Required parameters depend on whether someone has enabled Encryption at Rest using Customer Key Management:

If you have enabled Encryption at Rest using Customer Key Management (CMK), Atlas requires all of the parameters for the desired encryption provider.

  • To use AWS Key Management Service (KMS), MongoDB Cloud requires all the fields in the awsKms object.
  • To use Azure Key Vault, MongoDB Cloud requires all the fields in the azureKeyVault object.
  • To use Google Cloud Key Management Service (KMS), MongoDB Cloud requires all the fields in the googleCloudKms object.

If you enabled Encryption at Rest using Customer Key Management, administrators can pass only the changed fields for the awsKms, azureKeyVault, or googleCloudKms object to update the configuration to this endpoint.

  • awsKms object

    Amazon Web Services (AWS) KMS configuration details and encryption at rest configuration set for the specified project.

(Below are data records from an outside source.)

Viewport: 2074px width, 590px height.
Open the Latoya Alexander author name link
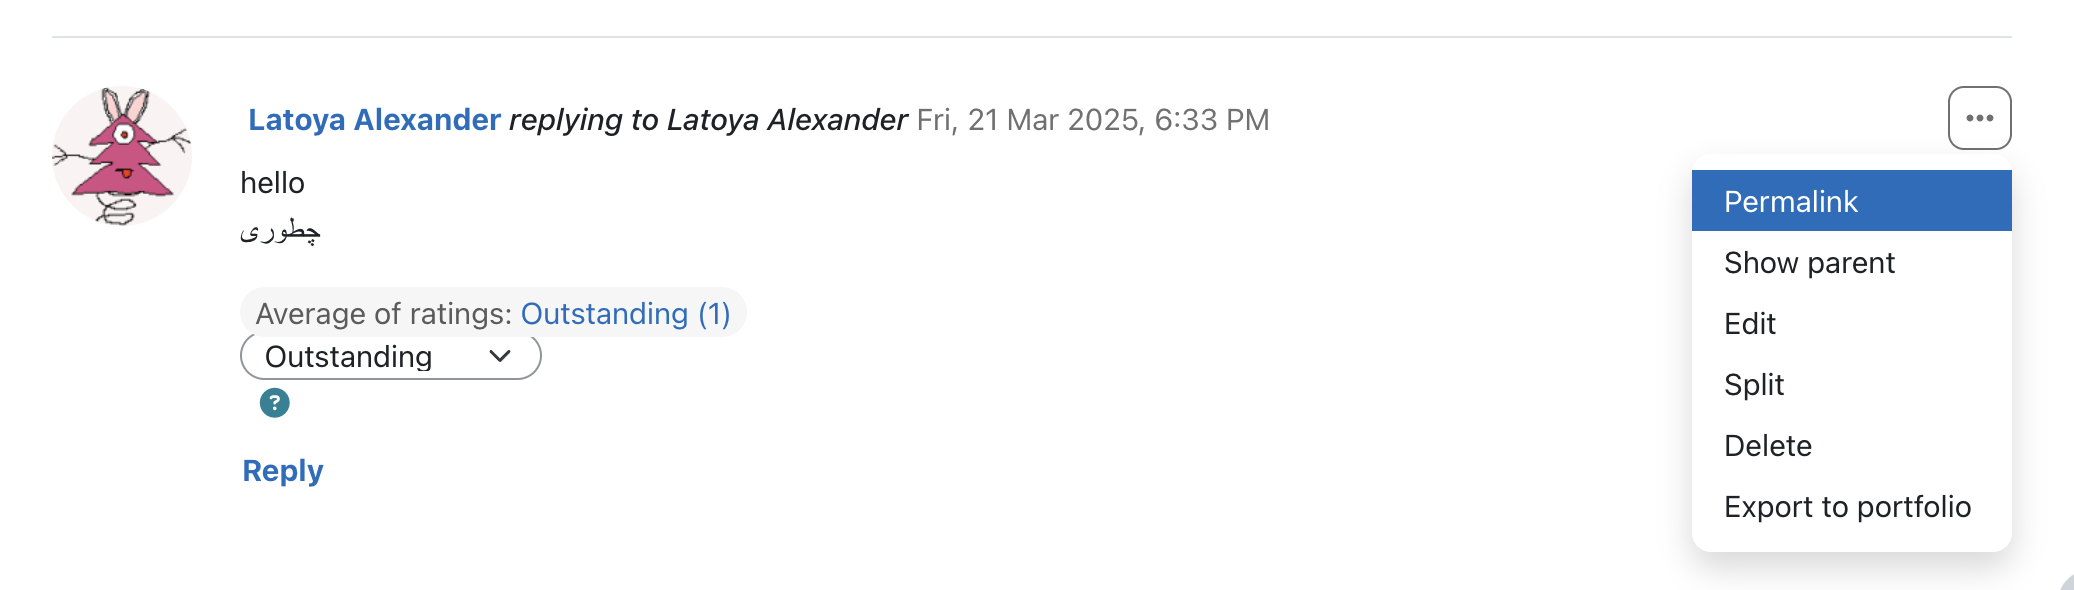tap(374, 119)
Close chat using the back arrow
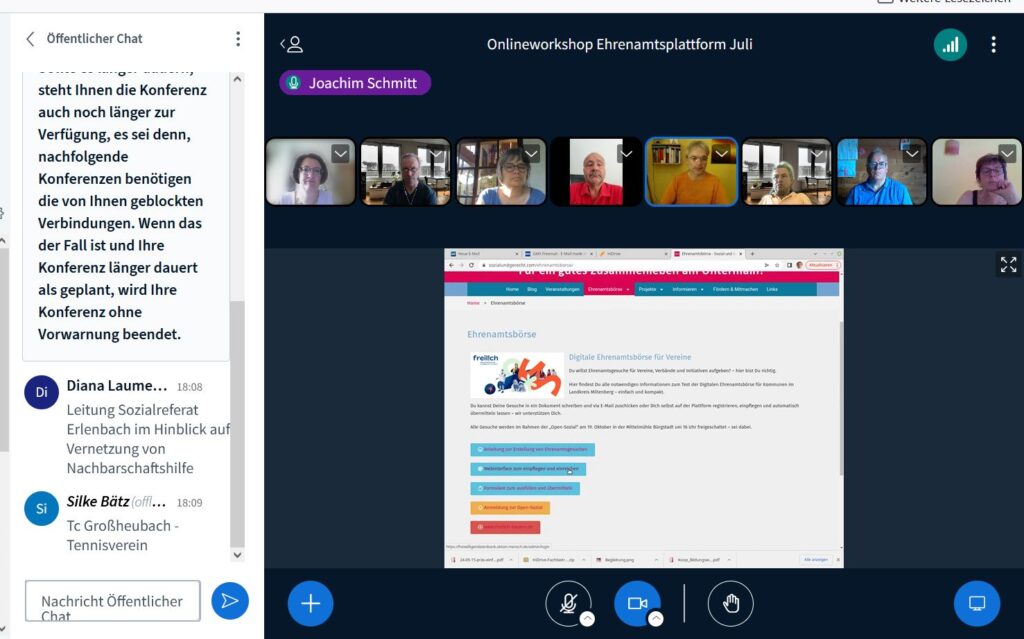The height and width of the screenshot is (639, 1024). (x=30, y=39)
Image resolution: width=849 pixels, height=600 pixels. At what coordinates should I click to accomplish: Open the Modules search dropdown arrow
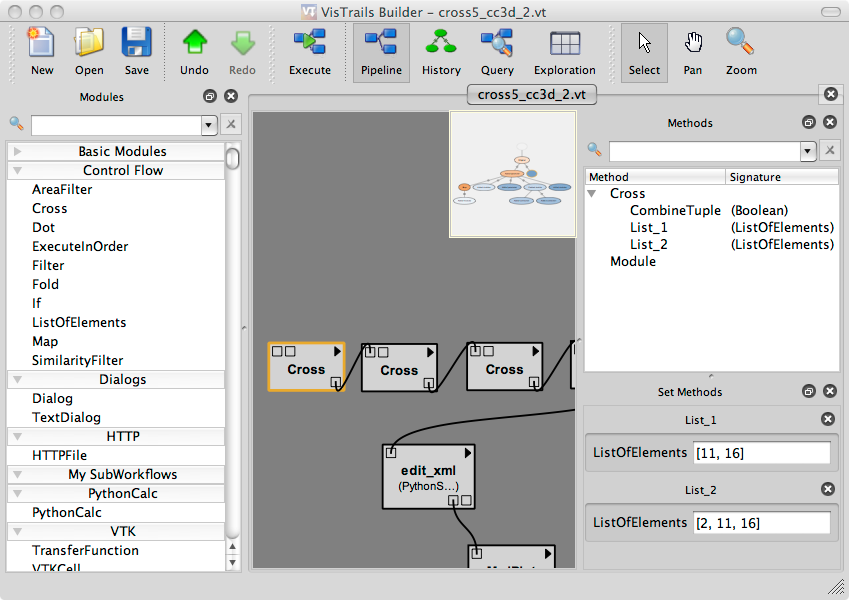coord(209,125)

    Amazon Web Services Key Management Service
    Hide awsKms attributes Show awsKms attributes object
    • accessKeyID string

      Unique alphanumeric string that identifies an Identity and Access Management (IAM) access key with permissions required to access your Amazon Web Services (AWS) Customer Master Key (CMK).

      Minimum length is 16, maximum length is 128.

    • customerMasterKeyID string

      Unique alphanumeric string that identifies the Amazon Web Services (AWS) Customer Master Key (CMK) you used to encrypt and decrypt the MongoDB master keys.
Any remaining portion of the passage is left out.